Work required
Go through the material underneath and show every line where the string "agent" occurs.

Top of Given records

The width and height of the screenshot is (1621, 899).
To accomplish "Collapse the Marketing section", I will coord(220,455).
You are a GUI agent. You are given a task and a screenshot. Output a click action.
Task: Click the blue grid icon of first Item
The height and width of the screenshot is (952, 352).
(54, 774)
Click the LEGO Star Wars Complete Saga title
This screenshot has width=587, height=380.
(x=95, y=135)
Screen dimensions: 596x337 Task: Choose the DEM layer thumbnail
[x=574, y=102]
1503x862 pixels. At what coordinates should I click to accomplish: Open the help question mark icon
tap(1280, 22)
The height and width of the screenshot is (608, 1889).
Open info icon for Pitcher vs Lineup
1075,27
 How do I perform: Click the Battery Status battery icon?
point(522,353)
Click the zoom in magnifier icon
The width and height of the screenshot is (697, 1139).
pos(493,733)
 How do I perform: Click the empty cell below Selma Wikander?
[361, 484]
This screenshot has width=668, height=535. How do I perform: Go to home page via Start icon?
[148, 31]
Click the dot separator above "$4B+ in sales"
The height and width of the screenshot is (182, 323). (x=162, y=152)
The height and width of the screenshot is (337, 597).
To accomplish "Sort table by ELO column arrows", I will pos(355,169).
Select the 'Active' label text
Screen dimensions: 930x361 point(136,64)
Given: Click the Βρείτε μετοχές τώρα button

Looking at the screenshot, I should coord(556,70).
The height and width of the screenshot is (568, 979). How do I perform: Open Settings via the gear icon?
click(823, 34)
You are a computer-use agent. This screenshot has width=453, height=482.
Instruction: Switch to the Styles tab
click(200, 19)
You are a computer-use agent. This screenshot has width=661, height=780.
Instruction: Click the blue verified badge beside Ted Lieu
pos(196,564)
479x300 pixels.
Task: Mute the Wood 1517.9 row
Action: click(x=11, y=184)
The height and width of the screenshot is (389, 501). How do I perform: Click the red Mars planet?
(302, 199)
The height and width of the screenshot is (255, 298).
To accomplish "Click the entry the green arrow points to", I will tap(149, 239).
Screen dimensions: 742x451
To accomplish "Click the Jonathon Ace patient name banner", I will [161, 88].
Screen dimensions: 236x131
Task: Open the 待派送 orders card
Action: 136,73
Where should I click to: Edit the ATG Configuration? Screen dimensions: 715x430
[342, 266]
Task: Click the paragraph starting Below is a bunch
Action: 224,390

Bottom of Given records

Exercise output
You are a GUI agent. You are given a task and a screenshot. Output a click action.
You are a computer-use agent. This screenshot has width=453, height=482.
You are a computer-use agent. This screenshot has width=661, height=780.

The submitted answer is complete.